> [FRAGMENT STRONY]:
Unia Europejska widziana przez pryzmat toryzmu – Wywiad portalu Konserwatyzm.pl z Peterem Hitchensem

Adriel Kasonta: Opisujesz się jako konserwatysta nawiązujący do tradycji Edmunda Burkego. W związku z powyższym, znając Twoją twórczość publicystyczną i fakt tego, iż myśl Burkego jest stałym źródłem inspiracji dla ‘zatwardziałych konserwatystów’ (ang. true blue Tory), czy nie byłoby bardziej adekwatnym aby zwracać się do Ciebie per High Tory? Jak byś zdefiniował to tak odmienne od komercyjnego nurtu brytyjskiego konserwatyzmu, polityczne i społeczne usposobienie?

Peter Hitchens: Nienawidzę określenia ‘zatwardziały konserwatysta’ i odrzucam łatkę ‘torysa’ w jakiejkolwiek formie. Musisz zrozumieć, że gardzę brytyjską Partią Konserwatywną upatrując w niej źródło głównej przeszkody dla bytu konserwatyzmu w moim kraju i stąd pragnę odseparować się od niej. Co więcej, Edmund Burke w rzeczywistości był wigiem.

Kasonta: Nie zawsze posiadałeś konserwatywny światopogląd, pragnąłbym więc zacytować „Ojca współczesnej Polski”, a tym samym byłego socjalistę Józefa Piłsudskiego, który wypowiedział następujące słowa: „Kto nie był socjalistą za młodu, ten na starość będzie skurwysynem”. Jak zatem odniósłbyś Jego słowa do wczesnych lat swego życia i krótkiego, lecz bardzo intensywnego (zacząłeś bowiem w wieku siedemnastu lat) romansu z socjalizmem oraz bycia trockistą?

Hitchens: Śmiertelnie nudzi mnie owo pytanie, na które odpowiedałem już tyle razy w poprzednich wywiadach, że w związku z tym nie pozostaje mi nic innego jak tylko odesłać Cię do internetu.

> [DANE WEJŚCIOWE]:
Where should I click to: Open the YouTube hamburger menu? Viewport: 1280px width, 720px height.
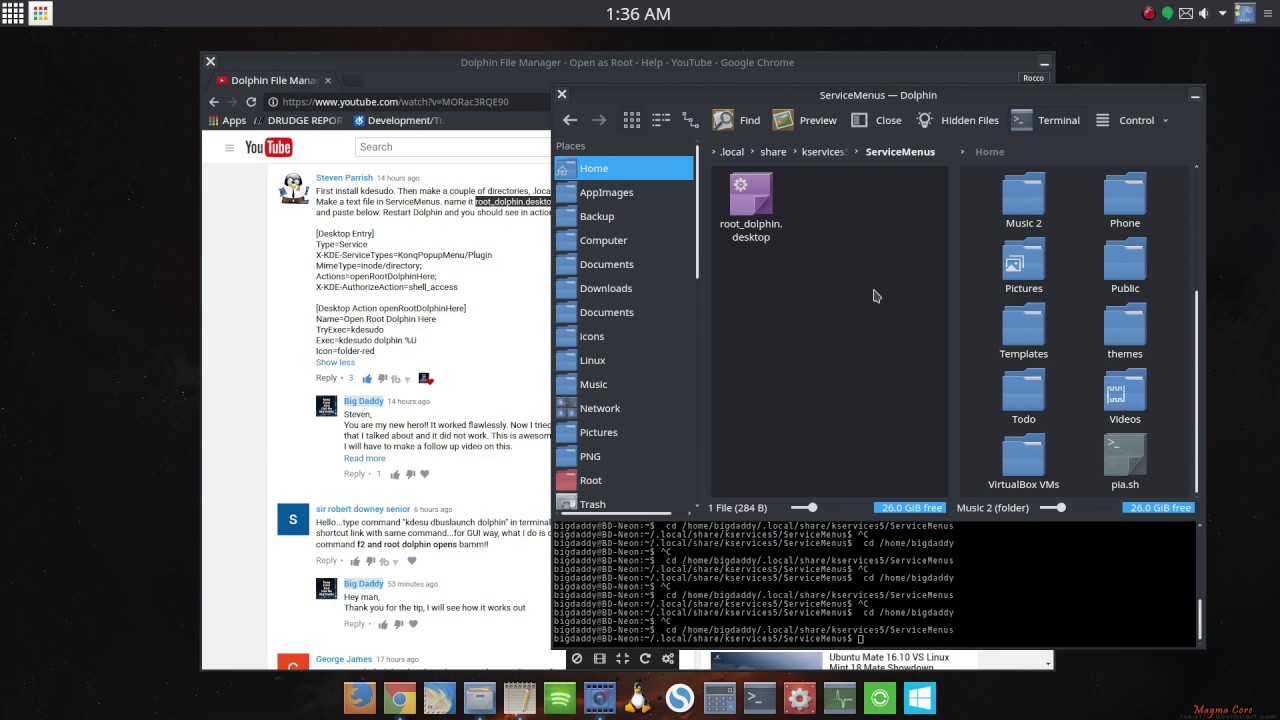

> [CO NALEŻY ZROBIĆ]:
(1) Przetłumacz na angielski to zdanie z wywiadu z Peterem Hitchensem: „Nienawidzę określenia ‘zatwardziały konserwatysta’ i odrzucam łatkę ‘torysa’ w jakiejkolwiek formie.”
(2) Kim w rzeczywistości był Edmund Burke według Hitchensa w wywiadzie?

> [ODPOWIEDZI DO ĆWICZEŃ]:
(1) I hate the term "die-hard conservative" and reject the "Tory" label in any form.

(2) Edmund Burke był w rzeczywistości wigiem.